# OBJECTIVE
Retype the entries below verbatim, from the line containing "The image size is (1321, 896)." through the line containing "point(117,131)", with both of those lines included.

(Lines of data)
● ● ● ● ●

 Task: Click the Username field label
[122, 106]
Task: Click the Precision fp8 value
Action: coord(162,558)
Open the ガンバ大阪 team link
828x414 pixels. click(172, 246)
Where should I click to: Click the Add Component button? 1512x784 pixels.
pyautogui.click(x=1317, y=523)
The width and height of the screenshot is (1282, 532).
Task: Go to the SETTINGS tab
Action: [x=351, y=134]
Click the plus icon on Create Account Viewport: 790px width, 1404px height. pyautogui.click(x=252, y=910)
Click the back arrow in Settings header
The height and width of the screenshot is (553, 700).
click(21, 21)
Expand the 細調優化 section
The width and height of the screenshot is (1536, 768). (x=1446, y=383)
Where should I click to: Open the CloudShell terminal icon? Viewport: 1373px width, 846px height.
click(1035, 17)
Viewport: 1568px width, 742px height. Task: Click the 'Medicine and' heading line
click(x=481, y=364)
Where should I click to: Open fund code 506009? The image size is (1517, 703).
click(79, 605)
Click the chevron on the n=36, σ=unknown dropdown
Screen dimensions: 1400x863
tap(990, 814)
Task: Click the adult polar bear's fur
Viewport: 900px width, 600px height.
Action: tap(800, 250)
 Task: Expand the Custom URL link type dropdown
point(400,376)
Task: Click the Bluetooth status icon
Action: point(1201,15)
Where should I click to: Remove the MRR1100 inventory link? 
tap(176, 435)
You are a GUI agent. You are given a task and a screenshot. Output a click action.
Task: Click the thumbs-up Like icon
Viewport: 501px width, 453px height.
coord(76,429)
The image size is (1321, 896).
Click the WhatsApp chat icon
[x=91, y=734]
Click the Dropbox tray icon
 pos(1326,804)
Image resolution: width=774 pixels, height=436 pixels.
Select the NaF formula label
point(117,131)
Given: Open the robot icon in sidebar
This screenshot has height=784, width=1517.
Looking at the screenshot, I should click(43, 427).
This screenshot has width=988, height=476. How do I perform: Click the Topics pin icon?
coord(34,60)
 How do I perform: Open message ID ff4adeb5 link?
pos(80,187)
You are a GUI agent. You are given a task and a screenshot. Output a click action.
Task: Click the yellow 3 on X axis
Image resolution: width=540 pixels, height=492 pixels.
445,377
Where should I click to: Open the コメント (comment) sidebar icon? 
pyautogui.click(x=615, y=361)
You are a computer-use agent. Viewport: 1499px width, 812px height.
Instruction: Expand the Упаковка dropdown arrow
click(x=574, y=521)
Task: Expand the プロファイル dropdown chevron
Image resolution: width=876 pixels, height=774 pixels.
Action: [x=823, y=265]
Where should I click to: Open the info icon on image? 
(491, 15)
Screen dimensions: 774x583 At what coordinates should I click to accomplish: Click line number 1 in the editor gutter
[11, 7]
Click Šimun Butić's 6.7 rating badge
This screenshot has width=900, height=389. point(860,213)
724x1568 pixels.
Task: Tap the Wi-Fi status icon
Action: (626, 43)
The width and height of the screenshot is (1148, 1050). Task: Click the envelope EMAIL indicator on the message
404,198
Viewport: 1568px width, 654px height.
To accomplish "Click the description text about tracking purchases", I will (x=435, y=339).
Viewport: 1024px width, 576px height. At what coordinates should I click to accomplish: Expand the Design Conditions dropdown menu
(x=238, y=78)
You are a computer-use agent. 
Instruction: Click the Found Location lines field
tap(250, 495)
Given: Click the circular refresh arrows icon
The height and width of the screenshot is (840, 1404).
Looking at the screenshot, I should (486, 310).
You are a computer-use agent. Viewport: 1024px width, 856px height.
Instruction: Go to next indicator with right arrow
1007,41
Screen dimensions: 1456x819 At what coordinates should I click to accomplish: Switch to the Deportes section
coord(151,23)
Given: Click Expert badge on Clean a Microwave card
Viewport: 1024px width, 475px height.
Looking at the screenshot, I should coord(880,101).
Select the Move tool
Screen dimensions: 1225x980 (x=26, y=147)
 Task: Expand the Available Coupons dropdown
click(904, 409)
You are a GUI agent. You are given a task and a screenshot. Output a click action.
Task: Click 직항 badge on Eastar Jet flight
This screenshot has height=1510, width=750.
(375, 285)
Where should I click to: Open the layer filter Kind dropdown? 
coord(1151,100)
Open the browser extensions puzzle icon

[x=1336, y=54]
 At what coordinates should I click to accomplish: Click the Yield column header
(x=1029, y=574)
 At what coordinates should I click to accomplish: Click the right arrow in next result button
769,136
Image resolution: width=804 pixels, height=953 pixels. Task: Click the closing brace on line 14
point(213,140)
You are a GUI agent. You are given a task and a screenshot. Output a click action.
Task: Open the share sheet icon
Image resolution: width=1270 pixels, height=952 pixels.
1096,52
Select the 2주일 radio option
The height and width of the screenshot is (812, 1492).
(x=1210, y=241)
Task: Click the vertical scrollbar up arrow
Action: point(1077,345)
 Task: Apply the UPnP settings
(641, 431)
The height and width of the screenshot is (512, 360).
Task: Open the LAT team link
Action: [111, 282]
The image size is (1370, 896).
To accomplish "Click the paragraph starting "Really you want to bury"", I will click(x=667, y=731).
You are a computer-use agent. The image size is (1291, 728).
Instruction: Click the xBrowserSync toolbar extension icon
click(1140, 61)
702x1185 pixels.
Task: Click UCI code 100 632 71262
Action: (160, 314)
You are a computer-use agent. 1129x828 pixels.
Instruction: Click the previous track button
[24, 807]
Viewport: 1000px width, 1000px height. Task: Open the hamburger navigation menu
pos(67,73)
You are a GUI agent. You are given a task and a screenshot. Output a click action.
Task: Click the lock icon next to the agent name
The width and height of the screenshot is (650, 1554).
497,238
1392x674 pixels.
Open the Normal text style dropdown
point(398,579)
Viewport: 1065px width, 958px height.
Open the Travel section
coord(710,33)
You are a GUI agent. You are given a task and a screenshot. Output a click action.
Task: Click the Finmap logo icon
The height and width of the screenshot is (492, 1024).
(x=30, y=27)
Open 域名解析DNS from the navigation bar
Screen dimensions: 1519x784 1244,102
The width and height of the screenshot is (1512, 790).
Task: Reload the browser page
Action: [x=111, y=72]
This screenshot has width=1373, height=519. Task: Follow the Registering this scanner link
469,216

● ● ● ● ●

# RESULT OF THIS EXERCISE
The image size is (1321, 896).
Click the WhatsApp chat icon
[x=91, y=734]
Click the Dropbox tray icon
 pos(1326,804)
Image resolution: width=774 pixels, height=436 pixels.
Select the NaF formula label
point(117,131)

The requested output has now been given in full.